If you are lost already — if you feel like you have jumped into the middle of a conversation — then let me suggest that you click on the video above.
Here the reasoning behind one of my criticisms of higher education: the factory model — a model that is in near-complete collapse — was imposed upon universities at the turn of the 20th Century by well-meaning industrialists who simply wanted to establish some discipline on the chaos that reigned in those days. Their charges jumped on half-developed industrial engineering theories and folded them into public policy, and that is the legacy we cope with today in the form of bloated bureaucracies, an over-reliance on measuring inputs, ineffective testing, and a largely parasitic accreditation industry.
Now we have a new generation of tinkerers who hear that costs are out of control and want to automate the hell out of college teaching instead of focusing on spending the money more wisely. Let me give you a preview of one of my conclusions: it’s not that we cannot afford to teach undergraduates the old way, it’s rather that everything from intercollegiate athletics to debt-laden performing arts centers grabs budget dollars before they get to the classroom.
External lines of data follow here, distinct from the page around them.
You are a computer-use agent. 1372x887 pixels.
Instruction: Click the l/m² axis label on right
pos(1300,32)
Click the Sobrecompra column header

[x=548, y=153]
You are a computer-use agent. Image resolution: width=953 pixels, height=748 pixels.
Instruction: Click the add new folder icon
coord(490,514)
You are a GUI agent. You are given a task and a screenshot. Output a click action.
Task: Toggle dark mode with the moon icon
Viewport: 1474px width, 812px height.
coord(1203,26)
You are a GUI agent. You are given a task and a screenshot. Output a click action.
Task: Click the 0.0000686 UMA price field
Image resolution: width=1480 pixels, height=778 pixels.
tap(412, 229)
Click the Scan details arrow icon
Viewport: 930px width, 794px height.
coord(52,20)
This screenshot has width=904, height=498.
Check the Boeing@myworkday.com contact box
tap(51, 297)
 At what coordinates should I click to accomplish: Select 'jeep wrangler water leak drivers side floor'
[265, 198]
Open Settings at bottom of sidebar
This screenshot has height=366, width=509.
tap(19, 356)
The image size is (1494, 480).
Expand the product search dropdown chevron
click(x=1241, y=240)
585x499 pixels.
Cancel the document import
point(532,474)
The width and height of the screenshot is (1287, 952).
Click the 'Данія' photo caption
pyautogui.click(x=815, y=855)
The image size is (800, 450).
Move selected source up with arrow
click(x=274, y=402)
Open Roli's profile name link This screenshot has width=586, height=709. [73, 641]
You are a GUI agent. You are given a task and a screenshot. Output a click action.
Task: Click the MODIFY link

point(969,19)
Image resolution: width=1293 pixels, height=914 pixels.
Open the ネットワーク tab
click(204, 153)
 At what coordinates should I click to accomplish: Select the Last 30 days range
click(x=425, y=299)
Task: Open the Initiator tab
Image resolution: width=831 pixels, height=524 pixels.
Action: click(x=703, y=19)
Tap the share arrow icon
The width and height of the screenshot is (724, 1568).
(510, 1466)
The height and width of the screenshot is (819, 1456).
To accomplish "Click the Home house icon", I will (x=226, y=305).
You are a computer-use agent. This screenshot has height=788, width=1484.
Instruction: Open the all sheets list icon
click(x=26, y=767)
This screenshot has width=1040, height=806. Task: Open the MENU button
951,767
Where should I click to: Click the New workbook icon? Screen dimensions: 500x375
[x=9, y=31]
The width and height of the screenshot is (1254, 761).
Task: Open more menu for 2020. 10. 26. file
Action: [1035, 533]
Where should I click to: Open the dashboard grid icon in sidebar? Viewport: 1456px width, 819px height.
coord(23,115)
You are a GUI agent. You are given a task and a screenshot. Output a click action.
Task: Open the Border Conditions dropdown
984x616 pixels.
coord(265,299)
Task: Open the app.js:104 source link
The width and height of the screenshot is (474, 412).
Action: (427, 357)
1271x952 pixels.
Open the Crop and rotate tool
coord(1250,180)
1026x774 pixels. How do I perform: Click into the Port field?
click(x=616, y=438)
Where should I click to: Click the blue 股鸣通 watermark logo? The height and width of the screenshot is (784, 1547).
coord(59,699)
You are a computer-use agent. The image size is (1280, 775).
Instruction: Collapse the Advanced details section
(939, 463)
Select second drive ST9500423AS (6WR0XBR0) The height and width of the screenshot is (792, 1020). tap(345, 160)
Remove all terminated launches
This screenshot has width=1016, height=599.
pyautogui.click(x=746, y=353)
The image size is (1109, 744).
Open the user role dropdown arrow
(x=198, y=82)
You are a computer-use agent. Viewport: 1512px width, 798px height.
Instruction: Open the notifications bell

The main financial threat to American colleges and universities is mission creep, not a lack of robot-teachers.
It’s not that I am swayed by the “Yes but conducting a hands-on experiment is so much better than Sal Khan’s explanation of force…” argument. Indeed, deliberately taking the laboratory out of an introductory physics course does not seem like a good idea, but Khan does not advocate that either. Classroom inversion would in fact allow more time for mentoring in a more interactive laboratory setting.
It’s rather that I have not seen a cogent analysis of these critiques:
Technology replacing teachers: OK, it’s not a good idea, but in the all-or-nothing world of transforming higher education there’s no such thing as just a little automation. The zealots want it all.
The Bill Gates connection: The Gates Foundation and Bill’s personal commitment to reform has been a welcome entry to higher education. It certainly helped breathe life and excitement into a field that had become dominated by bureaucrats and backward-looking analysts. But the criticism that Gates will morph into a new Andrew Carnegie set of heavy-handed approaches is worthy of closer examination
Old Wine, New Bottles: I don’t know if Khan Academy is bad pedagogy (Although I suspect that it is not since it seems to me to be pedagogically agnostic) but applying a layer of 21st Century Technology to a 19th Century curriculum does not sound at first blush like a good way to start the transformation process.
Learning or Leveling Up: Waters outlines a critique of gameification and somewhat unfairly says that the major criticism is that it puts the emphasis on earning badges rather than learning. But so does the inflation-ridden practice of traditional grading. On the other hand, there is a rush to Web 2.0 platforms that is not informed by even a sliver of experience in actual college settings.
Part of a Larger Trend: This is the most worrisome critique. There are severe problems in higher education, but quick fixes that nibble at the edges probably just make things worse. At best, they divert attention and resources from more severe problems. At worst, they promote change for its own sake, and that is never a good idea.
It’s unlikely that the first generation knowledge bursts that Salman Khan assembled on a shoestring are the salvation of higher education. They are Version 1.0 of a technology that has not even been thoroughly wrung out yet. It’s great that Bill Gates is a backer, but does anyone remember Windows 1.0? It took Microsoft three versions just to get it working.